Monday, April 20, 2015
Scrolling through Facebook today, I came across this entry:
"You should read what these writers in the flash nonfiction class are creating. There's much to be said for completely letting go for ten minutes and putting words on a page."
That was all I needed to start and write --- not only can I do that for ten minutes, I would love to do that for ten minutes. Writing freely but not as SOC -- writing as nonfiction, with the urgency of a stream of consciousness.
I fought the different that I was growing up. I wanted to be like everyone else. I think all small children do.

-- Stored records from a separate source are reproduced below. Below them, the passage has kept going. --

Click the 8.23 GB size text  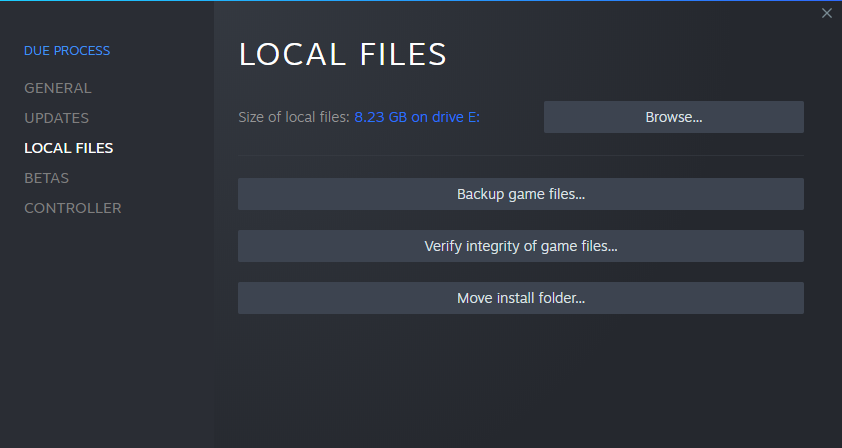click(381, 117)
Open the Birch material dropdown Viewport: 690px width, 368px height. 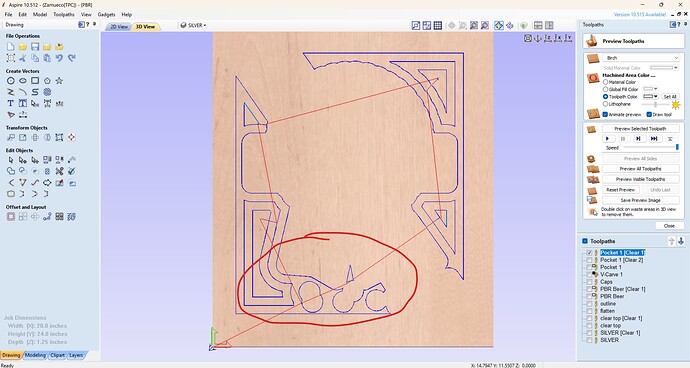click(x=642, y=58)
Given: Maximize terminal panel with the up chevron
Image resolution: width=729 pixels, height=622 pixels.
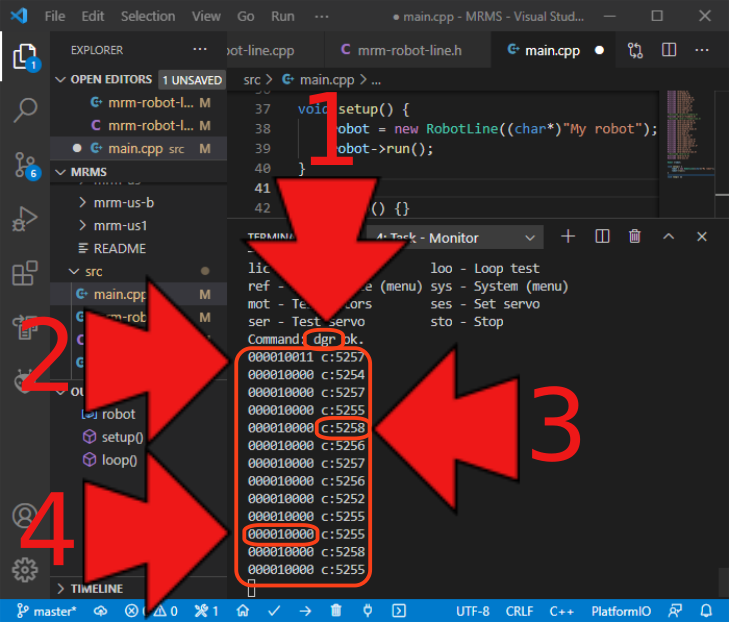Looking at the screenshot, I should pyautogui.click(x=669, y=237).
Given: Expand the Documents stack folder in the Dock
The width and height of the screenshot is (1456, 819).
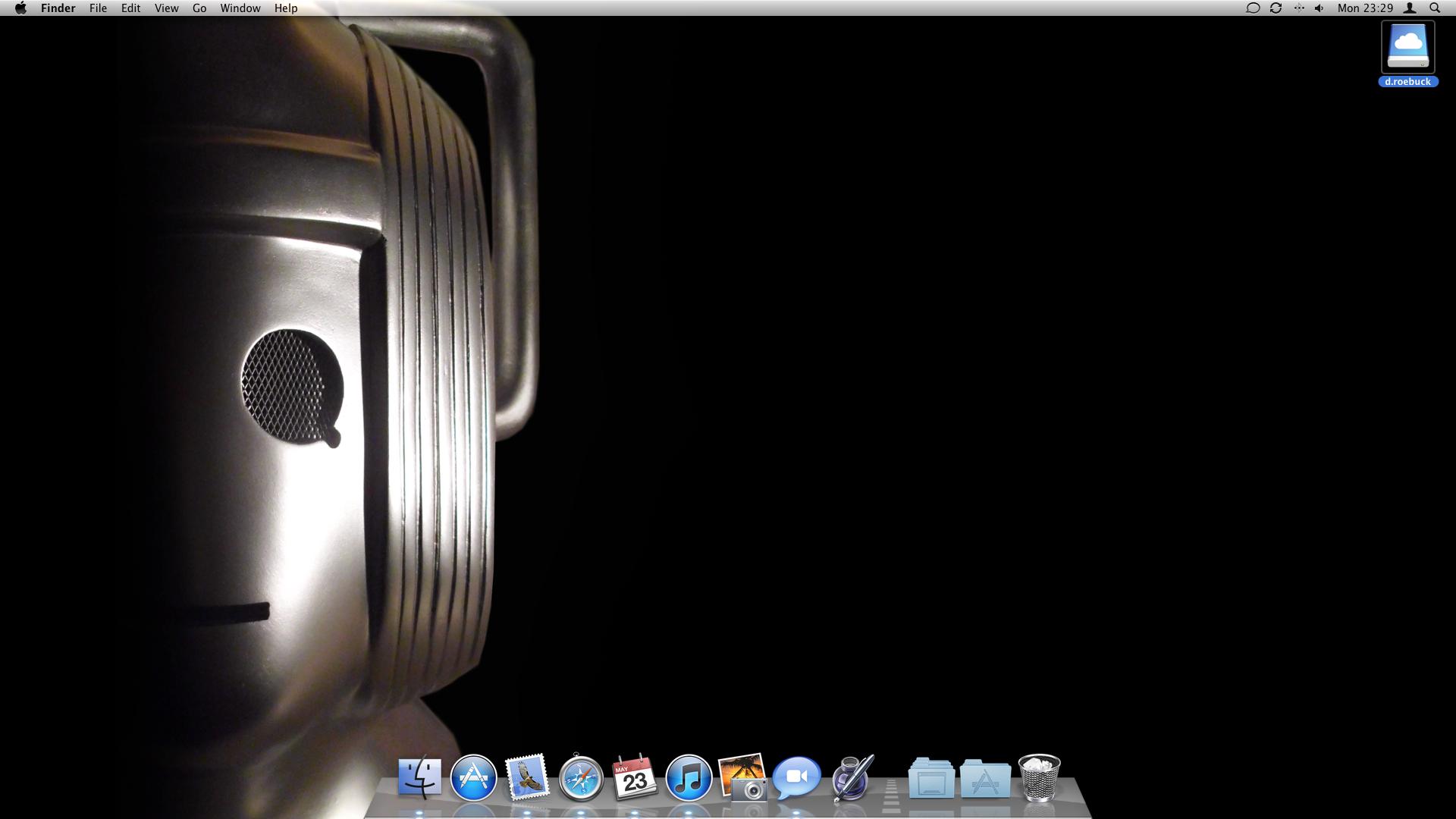Looking at the screenshot, I should [x=931, y=779].
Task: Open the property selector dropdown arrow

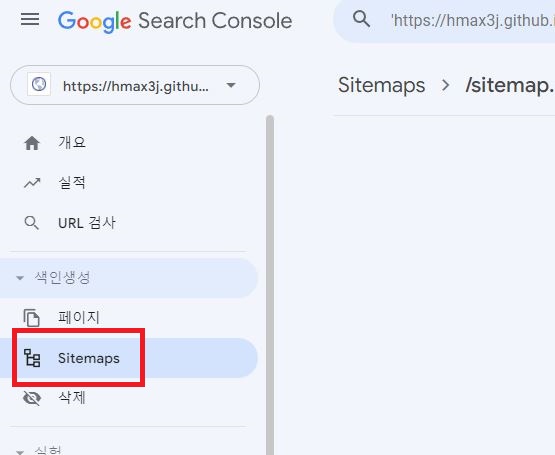Action: tap(231, 85)
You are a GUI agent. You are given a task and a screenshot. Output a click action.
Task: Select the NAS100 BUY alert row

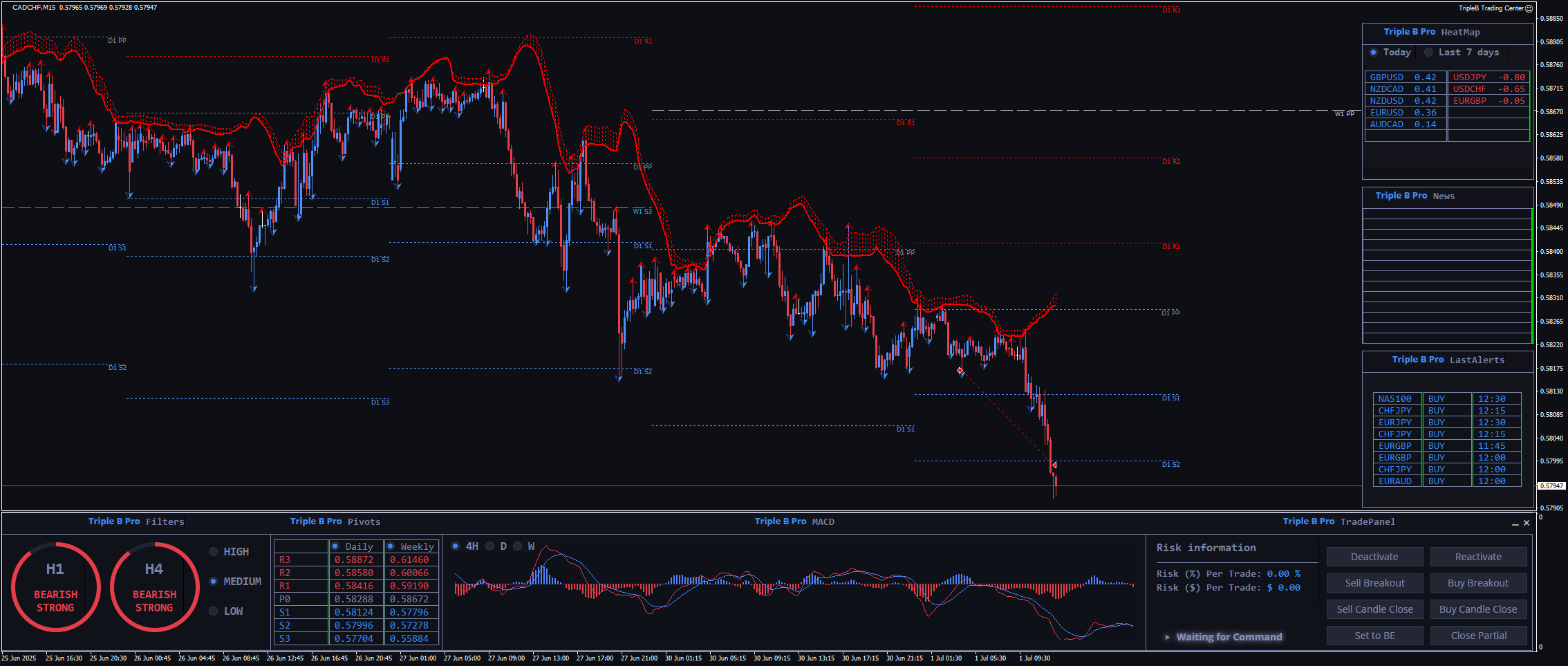click(1446, 399)
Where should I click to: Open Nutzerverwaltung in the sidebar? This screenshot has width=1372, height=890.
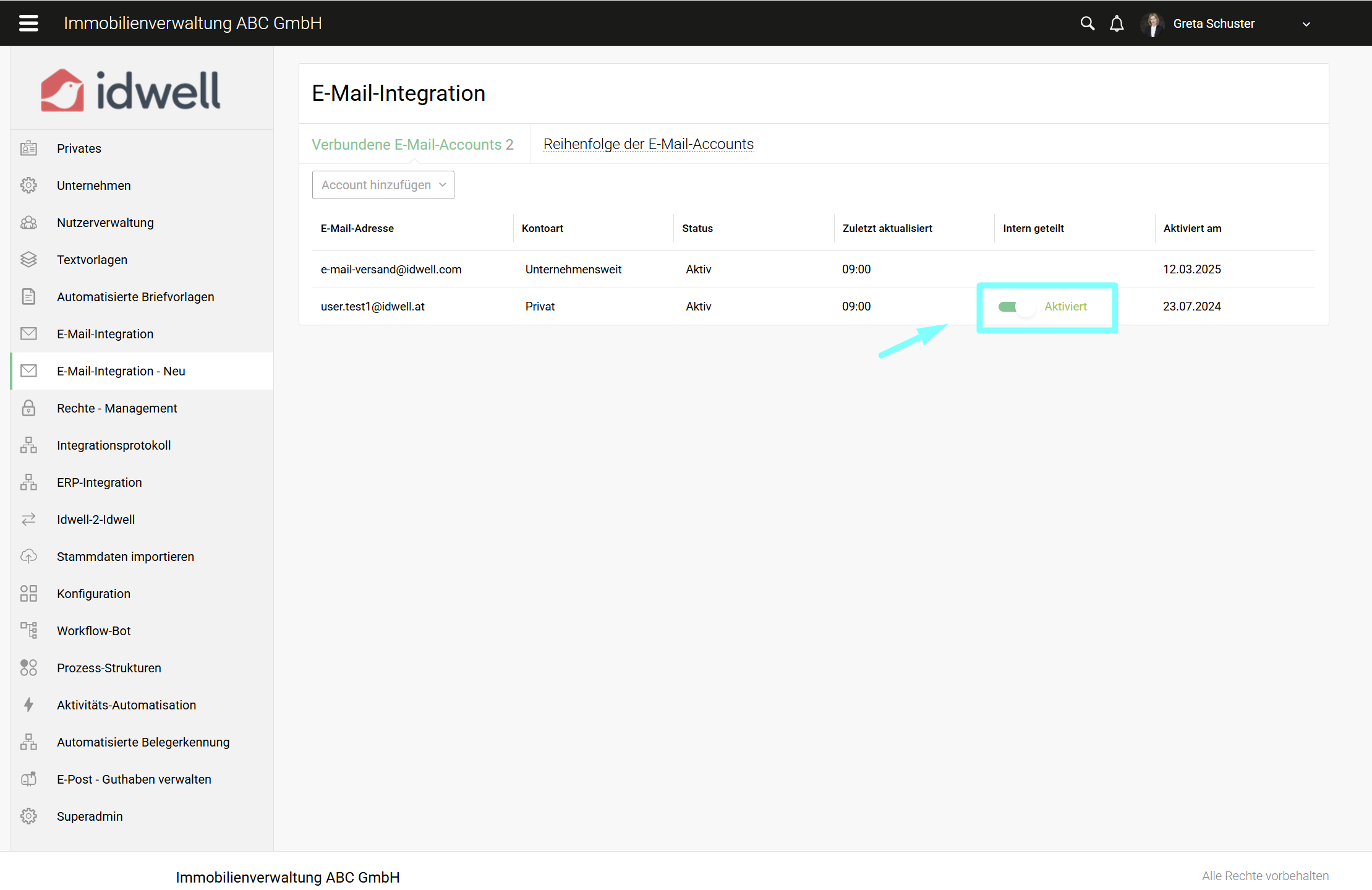click(x=105, y=223)
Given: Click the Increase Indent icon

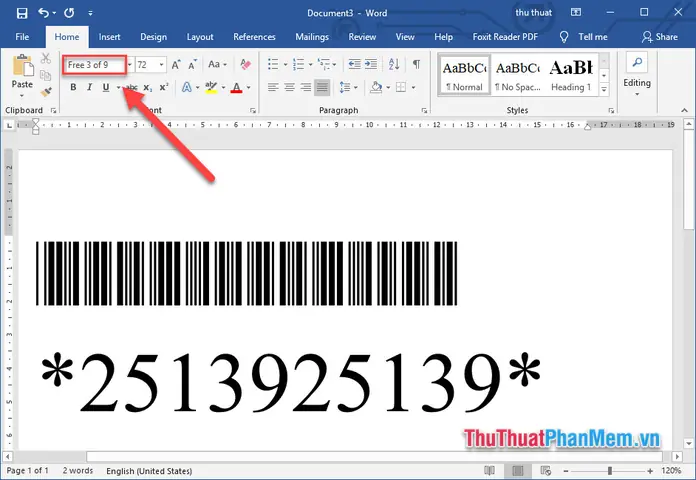Looking at the screenshot, I should click(371, 64).
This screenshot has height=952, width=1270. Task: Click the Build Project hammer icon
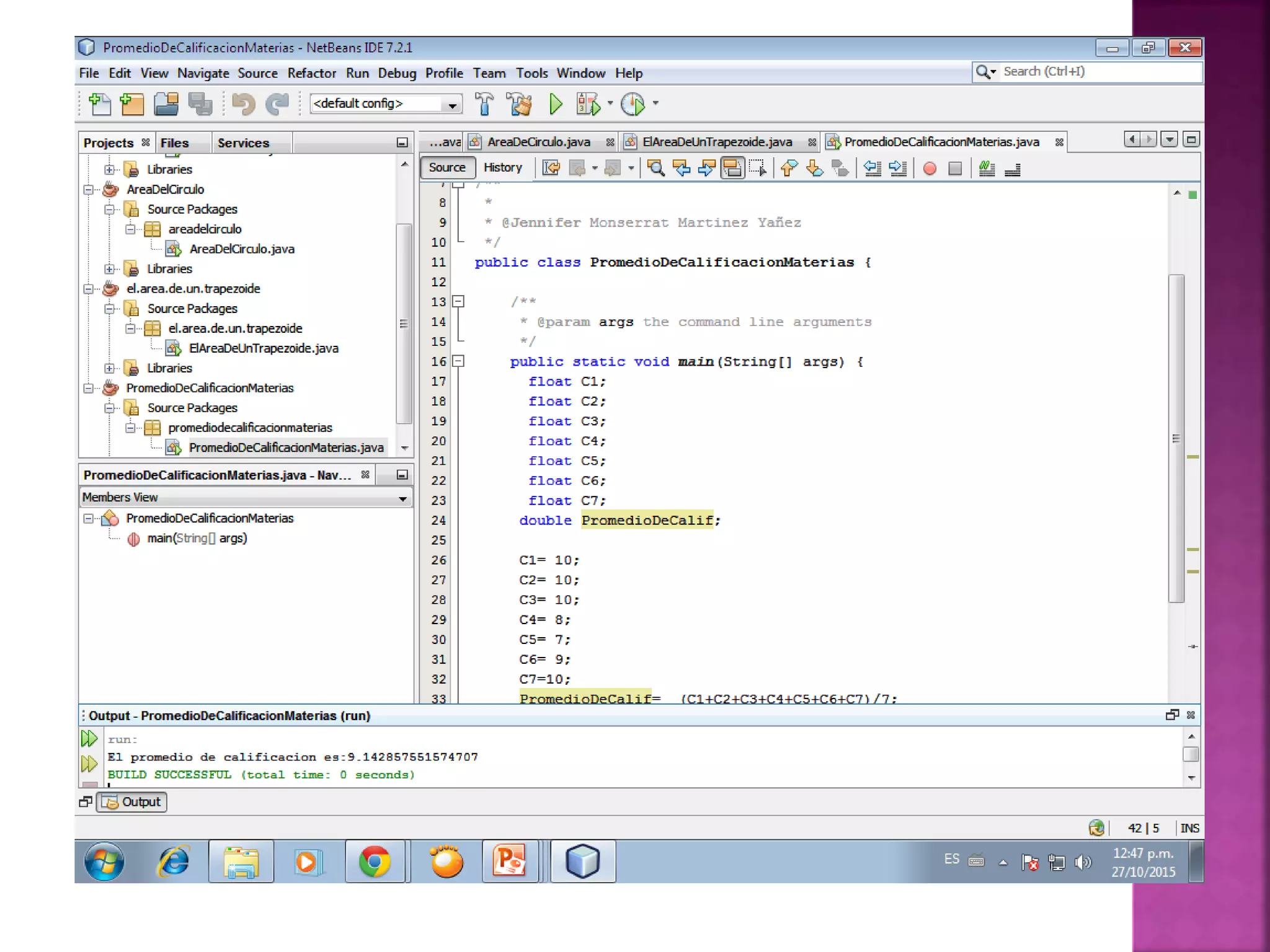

We want to blend in and not be the odd child, because to be accepted and included, you have to be like everyone else.
I was the opposite of everything I needed to be to blend in as a kid. I needed to be prepared and organized, and instead I would find myself in the middle of a morning in a 2nd grade classroom, with the teacher, Mrs. Quill, announcing that it was time for everyone to take out their salt maps.
It was as if I had just woken up from a two month coma. Salt maps? What is a salt map? When I turned around to mouth "What the heck?" to my classmates, I saw their bodies move like robots programmed in unison. Every kid around me reached under their wooden chairs and brought up re-used pizza cardboards that had somehow been made into blue and green maps of the world.
When was this assigned?
How did they all know?
I had perfect attendance and yet I had no idea about this twilight zone episode playing out before me.
I could understand English, I never feel asleep at my desk. I won a blue plastic statue of the Virgin Mary for perfect attendance, for goodness sake.
I continued this state of bewilderment shock and awe throughout my grade school days. I would walk onto the playground in the mornings, waiting for the school day to start. Me in my uniform, and the other children
in shorts (trip to the beach that day)
with paper bag lunches (trip to amusement park that day)
and sunglasses? (trip to the zoo that day)
My heart would leap out of my chest on every single one of those mornings. School was a constant playing out of The Big Reveal, and me never knowing what the kids knew that I didn't. And why? How?
Why didn't I ever know anything?
That was actually 17 minutes, but it was fantastic escapism.
I hope you give this writing exercise a try.